Lay out the entries as a Markdown table with the columns Row and Entry line, covering only the lines between the line holding "You are a GUI" and the line holding "coord(46,158)", inclusive. Number each row, skip blank lines, and leave the pictures out.

▸ Data shown
──────────

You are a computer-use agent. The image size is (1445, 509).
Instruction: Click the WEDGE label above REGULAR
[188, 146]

──────────

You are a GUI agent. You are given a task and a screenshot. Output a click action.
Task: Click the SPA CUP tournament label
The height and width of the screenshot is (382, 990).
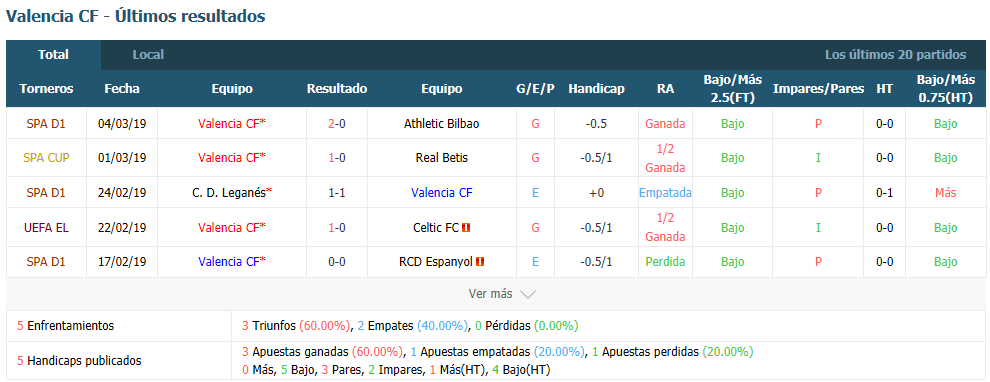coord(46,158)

──────────

▸ Answer
| Row | Entry line |
|---|---|
| 1 | You are a GUI agent. You are given a task and a screenshot. Output a click action. |
| 2 | Task: Click the SPA CUP tournament label |
| 3 | The height and width of the screenshot is (382, 990). |
| 4 | coord(46,158) |